E citano anche che “a prescindere dalla loro figura di medici incaricati, medici tutti sono venuti meno entrambi agli obblighi di garanzia della salute dello sventurato, per i quali, invece, sono stati regolarmente retribuiti dalla Struttura di appartenenza che, pertanto, risponde del loro operato a titolo di responsabilità per fatto degli ausiliari (art.2049 cod.civ.)”.

Per i legali dunque l’unico dato oggettivamente assodato è quello relativo alle cause del decesso.

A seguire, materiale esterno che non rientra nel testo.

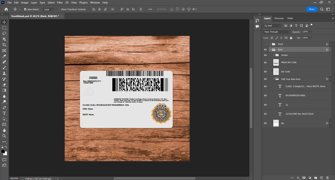Select the Bar Code layer thumbnail

(x=276, y=72)
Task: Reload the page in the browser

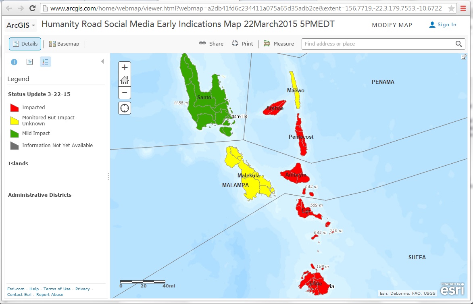Action: click(33, 8)
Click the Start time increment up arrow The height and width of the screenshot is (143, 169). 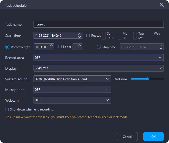(x=79, y=34)
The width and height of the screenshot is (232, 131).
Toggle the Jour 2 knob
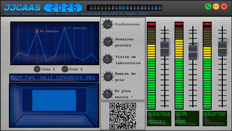coord(65,69)
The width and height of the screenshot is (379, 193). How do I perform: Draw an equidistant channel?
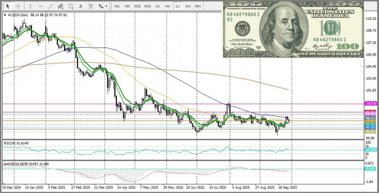62,6
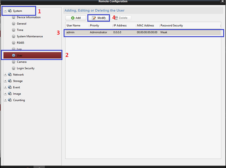
Task: Expand the Event tree node
Action: pos(5,88)
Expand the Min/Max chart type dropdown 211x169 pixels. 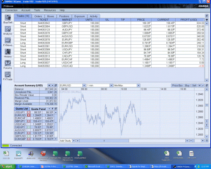139,86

E cioè che è “è stato accertato dal consulente tecnico del pm a seguito di esame autoptico che il detenuto moriva a causa di una sofferenza coronarica (evidentemente non improvvisa, alla luce del numero di ore trascorse dai primi segnali di allarme) che ha comportato un’aritmia ventricolare che, a sua volta, ha determinato l’arresto cardiocircolatorio in un soggetto già affetto da ipertrofia ventricolare sinistra” e quindi tutti “segnali avrebbero dovuto indurre i sanitari di turno a procedere, pur nell’indisponibilità di validi strumenti diagnostici di cui è chiamata a rispondere la struttura carceraria, ad accertamenti diretti sul paziente detenuto (visita con auscultazione) ovvero anche solo a richiedere l’immediato trasferimento esterno presso il pronto soccorso ospedaliero della città, al fine di rivelare l’effettiva causa (cardiaca, non già gastrica) del dolore sospetto segnalato e, quindi, dell’aritmia ventricolare che ha determinato l’arresto cardiocircolatorio”.

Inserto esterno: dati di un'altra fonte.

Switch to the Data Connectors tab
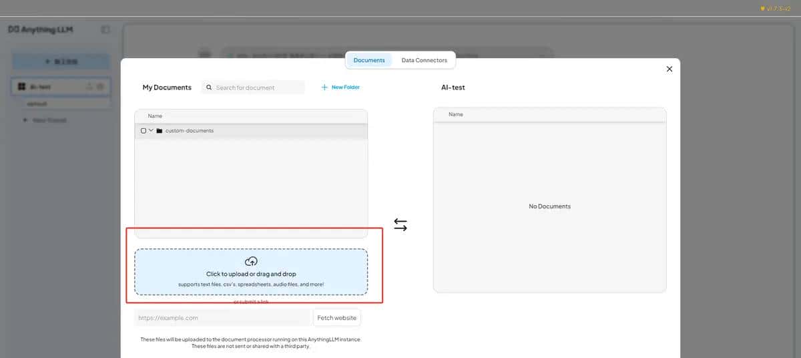This screenshot has width=801, height=358. pos(424,60)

Tolesino e Veneziano fanno presente che sia il consulente tecnico del Pm che i Gip  in sede penale sono stati tratti in errore “sulla base dell’errata valutazione che trattasi di ‘una patologia asintomatica non desumibile dal solo bruciore allo stomaco’ (si legge testualmente), a fronte invece di una letteratura medica che, al contrario, individua nel descritto dolore (angina) il segnale premonitore sintomatico proprio dell’inizio di una sofferenza coronarica (non sempre evolvente in infarto)”.

Quindi per gli avvocati la famiglia di Alessandro Ianno ci si trova, in definitiva “al cospetto di una condotta omissiva medica caratterizzata, a prescindere dalla sua rilevanza penale, da un evidente grado di colpa rispetto all’evento mortale oggetto di addebito, oltreché causalmente incidente sul verificarsi del detto epilogo, aggravata dalla indisponibilità degli indispensabili strumenti diagnostici e salvifici di cui la Struttura carceraria era priva”.

Da qui la richiesta affinché (tutti gli interessati dalla raccomandata) provvedano, in via solidale e ciascuno per la propria responsabilità “all’immediato risarcimento del danno non patrimoniale risentito, identificabile nelle atroci sofferenze e nei patemi d’animo cagionati dalla prematura ed improvvisa perdita del caro fratello, immediatamente ricorrelabili all’illecito descritto, oltre che nella lesione del diritto all’intangibilità delle relazioni familiari”.

Se non avranno risposta entro trenta giorni “si procederà come per legge”.